Users visiting a site that had been injected were redirected to exploit kits that can install a wide variety of exploit code on their machines to compromise security, send spam and steal data.
Web site administrators who find similar script injections should check all Web pages for any content they are not familiar with.
They also should perform a full and thorough security audit of the site and the server or servers hosting it to ascertain how the illicit code injections happened. It will be necessary to fix all the issues that such an audit uncovers to keep the site from being compromised again in the future.
Numerous domboware.hu script injections are visible with a search engine
Many infocenc.com injections also are visible via search engines as well:
infocenc.com injection is visible in page source code:
After a couple redirects the Java exploits load:
2. Who can you really trust with your cell phone number?
There was a day when you robbed someone by sneaking up on him, hitting him over the head with a stick and taking his food/wife/cattle. Then we got the Internet.
Well, Ok, there were a lot of scams invented in between, but the point is there are a lot of techniques for stealing from people that don’t involve a big stick. Getting their cell phone number and billing them through their account for semi- or totally useless services is one.
The point here, in case you need to have it pointed out: don’t fill out forms on web pages that ask for your cell phone number unless you REALLY know you’re on a legitimate site.
Case in point:
An ad for something fun appears on your Facebook wall.
Oh, a quiz. They’re fun:
“Sign up to get your results” (cell phone number required.)
READ the fine print: “You will be shown 3rd party ads. Some ads have SMS subscriptions that cost up to $9.99/month.”
Illegal? No, not on the face of it, assuming you trust a totally strange web site to do what it says. But you’re taking a chance circulating your cell phone number. Why do these folks need your cell phone number if they’re just going to pass your name along to advertisers?
SMS ads from third parties might just be the stick over the head of the Internet age.
3. Lurid Facebook ClipJacking scam
We saw 100,000 detections of this one over the weekend:
It’s called “ClipJacking,” which is basically spamming a message through Facebook users’ walls.
3. Drive by downloads this week: German ransomware, System Security 2011 and System Restore rogues
German language ransomware
This ransomware scam takes your machine hostage and demands 100 Euros to give you access to it again.
It claims to be an action by the German police taken because your computer is loaded with violent child porn (Kinderpornographie), bestiality (Sodomie) and terrorism-related emails. After you pay the 100 Euros, it says you will be given a password to give access to your machine.
System Security 2011 rogue
This rogue security product looks like clone of last weeks AV Protection Online. Rogues are fake security applications that present Internet users with dire warnings of (phony) problems to lure them into purchasing security products that do nothing.

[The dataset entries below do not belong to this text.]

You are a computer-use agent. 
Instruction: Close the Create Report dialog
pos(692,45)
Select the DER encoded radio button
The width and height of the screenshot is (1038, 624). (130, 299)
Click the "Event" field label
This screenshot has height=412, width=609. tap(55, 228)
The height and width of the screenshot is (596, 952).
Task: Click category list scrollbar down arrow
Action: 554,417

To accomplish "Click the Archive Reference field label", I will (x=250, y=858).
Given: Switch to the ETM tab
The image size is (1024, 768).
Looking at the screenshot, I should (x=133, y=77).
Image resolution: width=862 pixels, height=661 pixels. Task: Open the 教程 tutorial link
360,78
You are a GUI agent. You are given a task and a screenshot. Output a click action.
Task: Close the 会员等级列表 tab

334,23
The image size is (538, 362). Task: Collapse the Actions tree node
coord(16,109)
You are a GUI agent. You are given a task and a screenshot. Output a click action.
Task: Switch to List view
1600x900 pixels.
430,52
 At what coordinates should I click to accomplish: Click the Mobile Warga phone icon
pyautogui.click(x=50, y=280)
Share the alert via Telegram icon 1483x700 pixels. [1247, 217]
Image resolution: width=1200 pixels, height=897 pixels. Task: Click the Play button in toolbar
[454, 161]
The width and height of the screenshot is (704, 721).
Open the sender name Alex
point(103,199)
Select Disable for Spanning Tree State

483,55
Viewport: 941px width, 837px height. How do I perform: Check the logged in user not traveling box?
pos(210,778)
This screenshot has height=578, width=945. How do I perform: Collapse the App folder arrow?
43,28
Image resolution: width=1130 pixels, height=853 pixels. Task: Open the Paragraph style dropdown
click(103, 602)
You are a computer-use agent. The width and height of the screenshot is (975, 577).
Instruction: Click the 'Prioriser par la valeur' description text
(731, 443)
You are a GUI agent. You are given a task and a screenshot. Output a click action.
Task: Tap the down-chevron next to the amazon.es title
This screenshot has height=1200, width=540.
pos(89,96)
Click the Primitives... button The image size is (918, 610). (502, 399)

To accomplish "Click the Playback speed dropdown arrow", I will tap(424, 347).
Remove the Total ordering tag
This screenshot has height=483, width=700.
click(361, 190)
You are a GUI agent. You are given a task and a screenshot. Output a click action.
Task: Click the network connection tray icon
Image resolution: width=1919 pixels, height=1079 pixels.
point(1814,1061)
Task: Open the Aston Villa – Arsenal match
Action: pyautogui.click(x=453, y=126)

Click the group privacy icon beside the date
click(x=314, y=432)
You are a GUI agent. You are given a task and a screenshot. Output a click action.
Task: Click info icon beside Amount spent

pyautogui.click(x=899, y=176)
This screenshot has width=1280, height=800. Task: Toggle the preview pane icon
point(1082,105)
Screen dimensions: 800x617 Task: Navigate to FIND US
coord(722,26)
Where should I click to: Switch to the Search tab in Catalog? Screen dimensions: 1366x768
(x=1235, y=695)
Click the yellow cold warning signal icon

System Security 2011 features a professional looking graphic interface:
And a pop-up window warning the potential victim of large number of infections:
The System Security 2011 payment screen offers a fake product for “only” $52.95.
System Restore rogue
If you think about the error message that the System Restore rogue security presents, it doesn’t make much sense. After it tells you and “Windows OS can’t detect a free hard drive space” and “Disk drive C:\ is unreadable,” which it “failed to fix,” it tells you of about a dozen other “errors” that would be ON the drive. So, how does it know there are disk errors if it can’t read the drive?
And, of course the payment screen offers the fake product for $74.95 ($84.50 for the “professional” edition).